Eonomics: February data point to future challenges
Even as some branches of industrial and service activity continued to pare their losses from the lows of 2020 and the trend remains toward a reopening of activity, GDP contracted -4.3% in the fourth quarter (and -8.2% for 2020), with health the only service sector to show growth. We expect a similarly negative GDP report for the current quarter.
Recent labor market shifts could act as a brake on the prospects for any major recovery in jobs or the broader economy. The country’s relatively moderate jobless rate reflects the extent to which millions have either been sidelined into disguised unemployment and millions more pressured from the formal economy into increasingly precarious work and into the ranks of the underemployed. These developments have greatly reduced the earned incomes of Mexican households and consumer spending, as evidenced by negative retail and wholesale results.

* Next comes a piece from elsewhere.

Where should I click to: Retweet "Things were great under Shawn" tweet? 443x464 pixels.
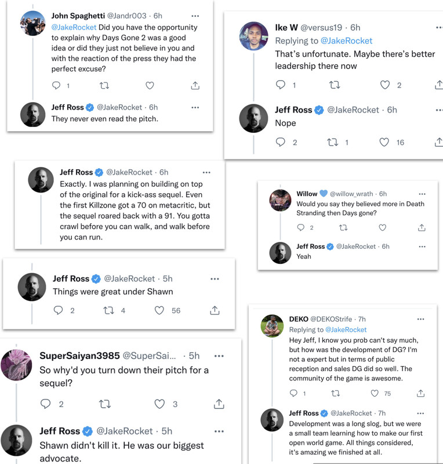108,310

Inflation has risen in recent weeks above what Banxico has forecast for 1Q21 but not significantly. In this context, the wage increases arising from contract negotiations, which have outpaced inflation each and every month, and the cumulative effect of an unprecedented three-year sting of major minimum wage hikes are much more likely to slow the recovery in formal employment over the medium term than constitute an additional short-term source of inflation pressures.
Public finance deteriorated moderately in 2020 as the current administration continued to focus on austerity policies combined with very limited gestures toward fighting the coronavirus pandemic and the severe toll it has taken on household incomes and the economy at large.